I bought a timer for one of my bedroom lamps. It turns it on in the morning at a preset time and it is helping me get out of the bed in the morning. It comes on at 5am and I naturally wake up between 5:30 and 6 am. I have noticed since I got it that I am now getting out of bed almost immediately upon waking instead of burrowing into the covers and whining to myself about how dark and cold it is. I was falling asleep by 7pm every night as well but now I turn on all my house lights when it gets dark out and I also turn up the heater (being cold makes me want to go to bed). So I am managing to stay awake until my normal 9 -10 pm.
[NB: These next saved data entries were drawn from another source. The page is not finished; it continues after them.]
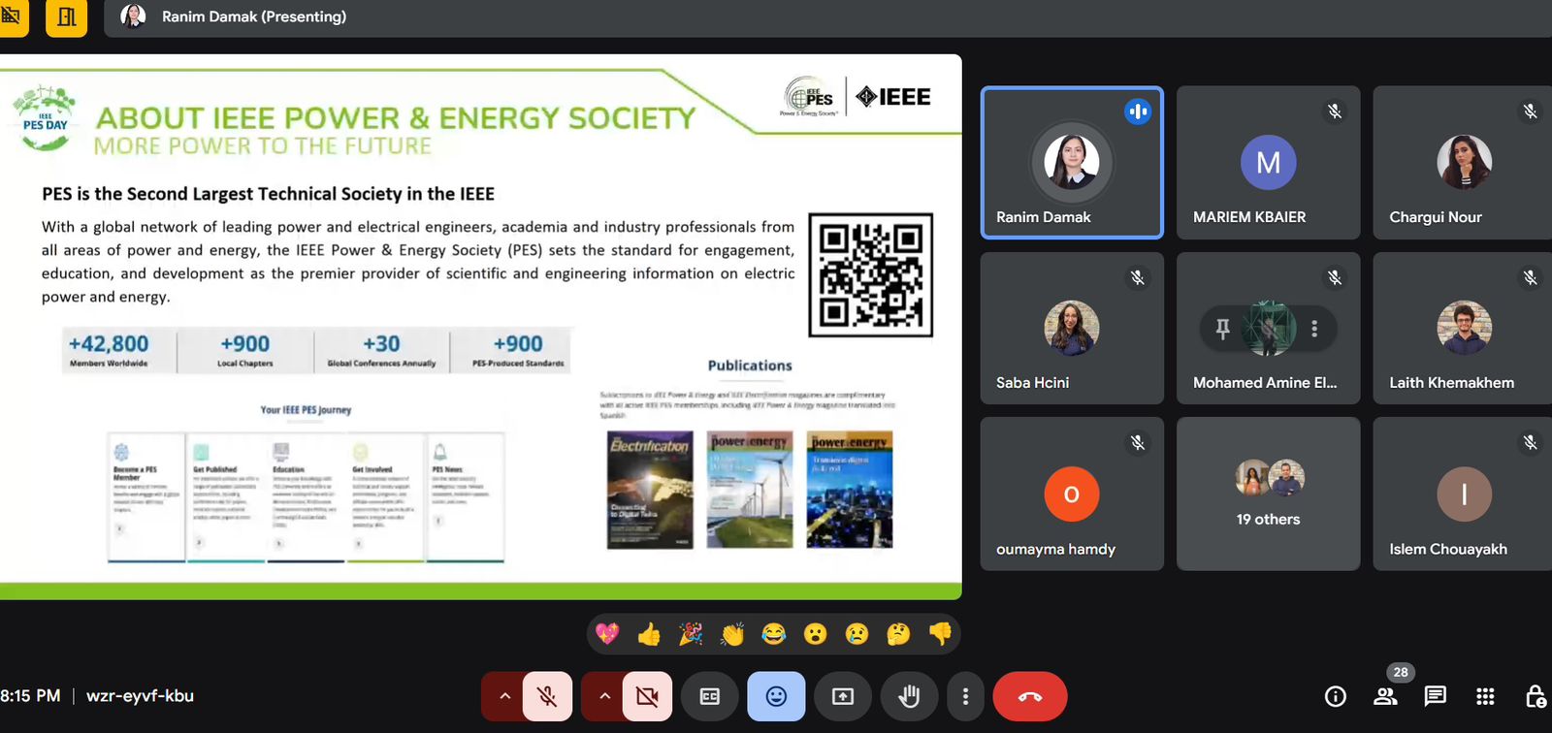
Task: Toggle the microphone mute button
Action: click(547, 696)
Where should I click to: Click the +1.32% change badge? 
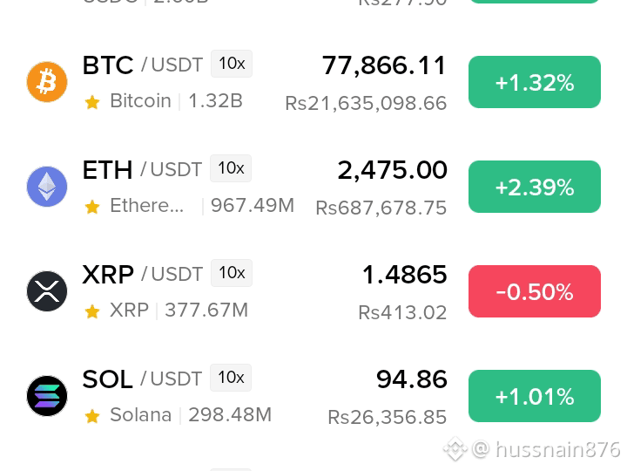click(535, 82)
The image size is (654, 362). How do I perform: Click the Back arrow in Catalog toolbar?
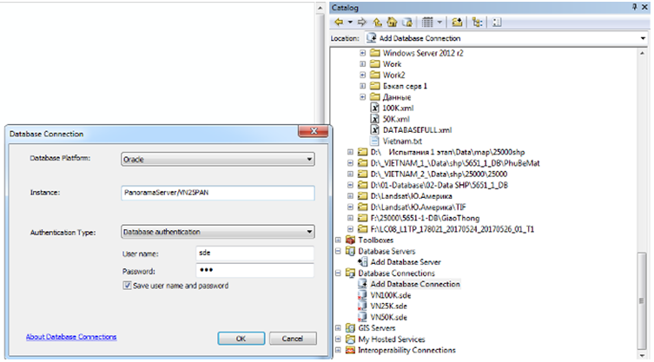click(x=339, y=22)
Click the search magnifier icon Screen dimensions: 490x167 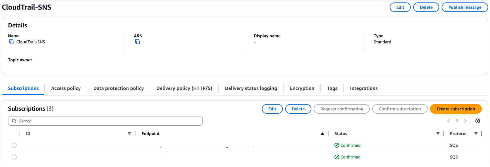(x=14, y=121)
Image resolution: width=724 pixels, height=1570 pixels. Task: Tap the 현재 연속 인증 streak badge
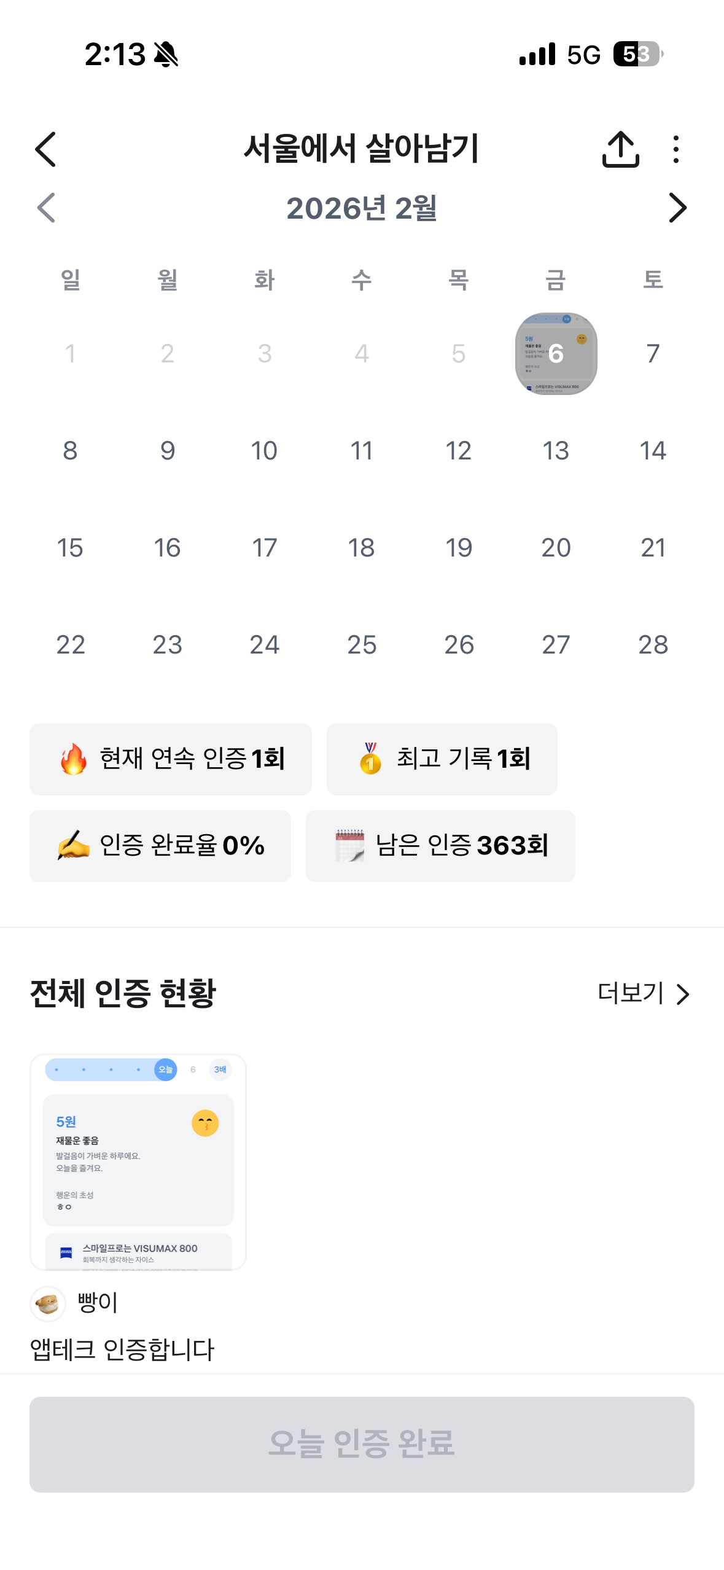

This is pretty impressive because starting in October I was letting myself go to bed when the sun went down and then sleeping 9-12 hours every night. It might be placebo but hey it is working for now. I need to remember this and get one of those SAD lamps before next winter.
So the second Habit of Naturally Thin People (BTW this book does not give nutritional advice, just explores what research has shown that some thin people have in common with each other that wasn't found in obese people. Surprisingly, this was not WHAT they ate it was more HOW and WHY they ate and how they felt about food and themselves) anyways the second habit is loving themselves - all parts of themselves. It starts off about there being 3 equally important parts to a person - spirit, mind and body- and obese people spend the majority of their time concentrating on just the body.
So reading through this chapter and doing some of the exercises, I can confidently say that I do love my spirit and my mind. There are a few behaviors of mine that I am not in love with but I know that I am working on them. I am not so much in love with my body's appearance but I am in love with it. I like my hour glass shape, I love how strong and flexible I am. Since changing over to a primal beauty regimen I love my hair and have always thought that I am pretty with enough makeup on or from the right angle or with the right lighting, ha ha okay I need to work on that part.
Usually when I try to stop being mean about my appearance I tell myself, " You should be grateful there are many people in worse shape then you, blah blah." I don't think this really works because I am still judging my body and other people's bodies. What I should do instead is focus on actually loving my body and not judging other people's bodies (positively or negatively).
My plan of action is to do a loving kindness prayer instead of a judgement. When I catch myself looking at my thighs I will change the disgust to just love. I will not make a judgement about my thighs, positive or negative. I will instead just say to them "May you be well, peaceful and happy." It seems kind of silly to direct that at a body part but I think it will help. I will do the same thing when I catch myself judging another's body.